What to look for on Smart Talk, Wednesday, July 17:
More than one in four Pennsylvania residents live in one of the Commonwealth’s 48 rural counties. On average, Pennsylvania’s rural population is on the decline as death rates exceed birth rates, but more people are moving into rural Pennsylvania counties than are moving out.

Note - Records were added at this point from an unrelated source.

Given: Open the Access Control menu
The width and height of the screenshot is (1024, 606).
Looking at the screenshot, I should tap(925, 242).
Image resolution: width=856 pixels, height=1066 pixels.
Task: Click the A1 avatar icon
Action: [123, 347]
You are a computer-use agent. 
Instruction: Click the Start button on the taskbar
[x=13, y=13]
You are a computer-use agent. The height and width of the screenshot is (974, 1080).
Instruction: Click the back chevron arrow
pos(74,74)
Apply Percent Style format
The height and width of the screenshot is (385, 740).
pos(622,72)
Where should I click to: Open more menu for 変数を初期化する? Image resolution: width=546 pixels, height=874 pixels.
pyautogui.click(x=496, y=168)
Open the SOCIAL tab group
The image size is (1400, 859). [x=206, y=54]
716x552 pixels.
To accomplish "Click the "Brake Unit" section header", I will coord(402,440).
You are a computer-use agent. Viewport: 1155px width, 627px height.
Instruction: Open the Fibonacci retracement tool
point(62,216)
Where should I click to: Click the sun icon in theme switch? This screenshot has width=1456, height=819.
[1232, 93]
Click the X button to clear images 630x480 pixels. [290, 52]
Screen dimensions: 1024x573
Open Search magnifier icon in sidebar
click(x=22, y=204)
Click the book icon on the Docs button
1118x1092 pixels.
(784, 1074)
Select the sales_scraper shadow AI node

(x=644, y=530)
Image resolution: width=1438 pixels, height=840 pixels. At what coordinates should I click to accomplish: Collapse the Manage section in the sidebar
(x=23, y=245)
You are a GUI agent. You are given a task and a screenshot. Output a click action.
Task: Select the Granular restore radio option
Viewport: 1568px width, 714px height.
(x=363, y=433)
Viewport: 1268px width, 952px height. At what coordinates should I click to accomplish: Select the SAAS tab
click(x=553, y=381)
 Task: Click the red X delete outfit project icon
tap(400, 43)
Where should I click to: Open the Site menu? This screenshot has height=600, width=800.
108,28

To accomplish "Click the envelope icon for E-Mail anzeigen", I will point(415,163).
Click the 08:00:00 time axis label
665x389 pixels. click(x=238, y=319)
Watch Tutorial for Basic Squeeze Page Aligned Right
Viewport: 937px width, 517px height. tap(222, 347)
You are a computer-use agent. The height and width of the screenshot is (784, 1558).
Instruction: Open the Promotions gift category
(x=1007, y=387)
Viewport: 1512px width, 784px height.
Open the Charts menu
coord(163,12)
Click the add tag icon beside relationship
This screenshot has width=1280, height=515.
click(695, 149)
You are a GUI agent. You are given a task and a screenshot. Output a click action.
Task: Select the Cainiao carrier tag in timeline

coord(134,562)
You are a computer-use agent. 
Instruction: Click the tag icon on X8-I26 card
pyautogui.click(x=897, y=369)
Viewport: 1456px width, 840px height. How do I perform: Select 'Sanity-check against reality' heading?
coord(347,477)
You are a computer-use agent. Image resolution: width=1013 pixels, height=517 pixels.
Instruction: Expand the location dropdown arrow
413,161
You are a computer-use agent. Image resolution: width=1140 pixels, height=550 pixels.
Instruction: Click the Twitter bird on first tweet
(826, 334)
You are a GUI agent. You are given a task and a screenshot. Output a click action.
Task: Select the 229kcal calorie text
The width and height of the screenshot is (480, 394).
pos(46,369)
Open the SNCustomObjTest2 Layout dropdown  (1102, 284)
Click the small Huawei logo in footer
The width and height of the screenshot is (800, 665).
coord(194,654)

The aging rural population and other structural factors, including significantly lower income levels, lack of public transportation, poor infrastructure and slower broadband speeds, pose a range of challenges. These challenges are heightened for rural Pennsylvanians, particularly in areas like health care and emergency services, housing and workforce development.
But the news is not all discouraging. Rural school district graduation rates tend to exceed urban counterparts, and money from the Commonwealth’s impact fee on drillers is helping to fund infrastructure projects.
What are the most pressing issues in rural communities? What is the state legislature doing to help address them? What don’t people know about rural Pennsylvania?
Barry Denk (L) and Senator Gene Yaw (R)
Appearing on Wednesday’s Smart Talk to tackle these questions are Barry Denk, director of the Center for Rural Pennsylvania, Sen. Gene Yaw (R-Lycoming), who represents five rural Pennsylvania counties in the northeastern part of the state and chairs the Center for Rural Pennsylvania’s Board of Directors and the Senate Committee on Energy & Environmental Resources, and Indiana County Commissioner Sherene Hess.